A developmental perspective on the linguistic intergroup bias (Mirja Storck, M.Sc.)
The linguistic intergroup bias (Maass, Salvi, Arcuri & Semin, 1989) describes systematic differences in language use in social group contexts that are related to underlying intergroup attitudes: Individuals tend to describe desirable behaviors of ingroup members in abstract linguisitic terms and undesirable behaviors of ingroup members in more concrete terms. For reports on behavior of outgroup members this pattern reverses. This systematic difference of concrete and abstract language use has consequences for the perception and representation of ingroup and outgroup: If abstractly represented, positive ingroup behavior and negative outgroup behavior are perceived as more informative about the nature of the actor and their social group, indicating temporal stable and less verifiable qualities. On the other hand, concretely described negative ingroup behavior and positive outgroup behavior are seen as less representative. Such subtle linguistic differences facilitate the transmission of stereotypes and perpetuate stereotype-congruent inferences. It has been assumed that such subtly biased language is an important factor in the transmission and socialization of stereotypical thinking to children. However, empirical support for this assumption is rather scarce and we lack a clear developmental perspective on the emergence and consequences of linguistic intergroup biases.

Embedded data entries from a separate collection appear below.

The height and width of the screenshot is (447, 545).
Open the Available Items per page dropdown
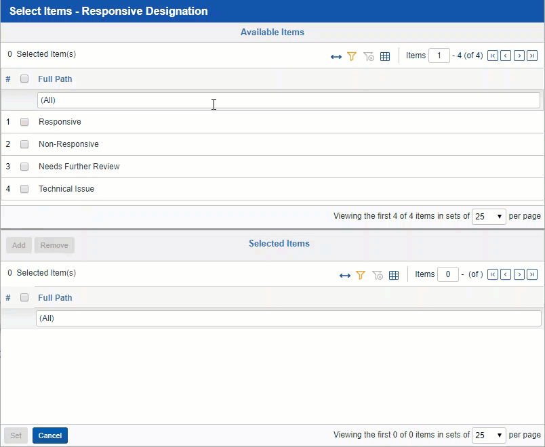[489, 217]
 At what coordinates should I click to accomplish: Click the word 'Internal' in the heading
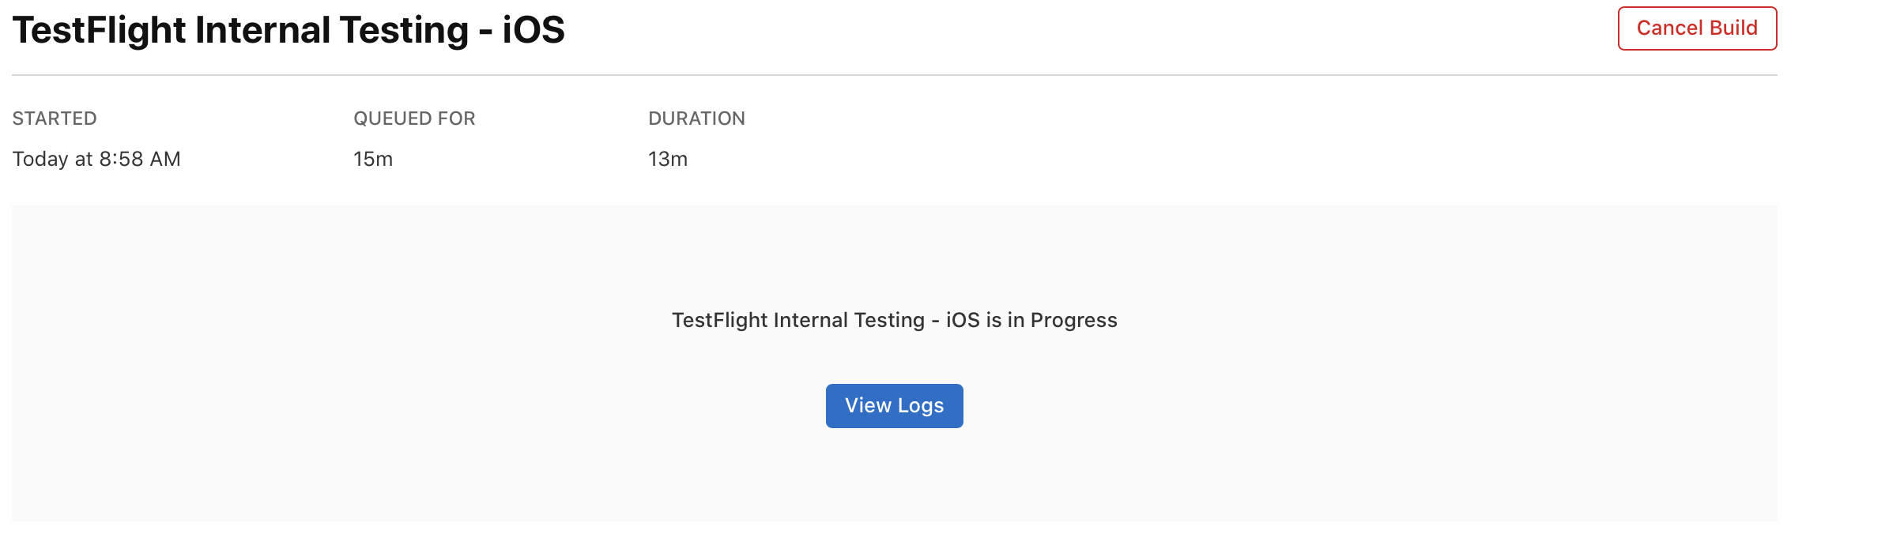coord(262,31)
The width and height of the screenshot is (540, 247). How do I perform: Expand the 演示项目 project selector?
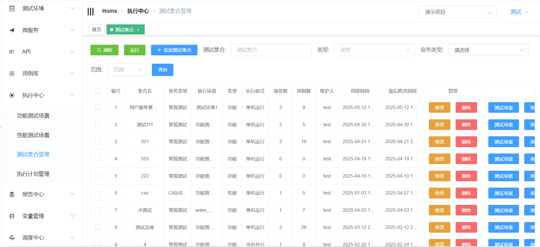(457, 12)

We present a series of studies in which we investigated whether and to what extent pre-school and primary children are susceptible to these linguistic biases. Therefore, we presented children with storybooks in which agents belonging to two social groups demonstrated desired and undesired behaviors while we manipulated the degree of abstractness of the behavioral descriptions. Our results demonstrate under what circumstances linguistic variation influences group evaluation, interaction preferences, attributions and interpretations of ambiguous behavior in children. We discuss implications for the formation and development of intergroup stereotypes during early and middle childhood.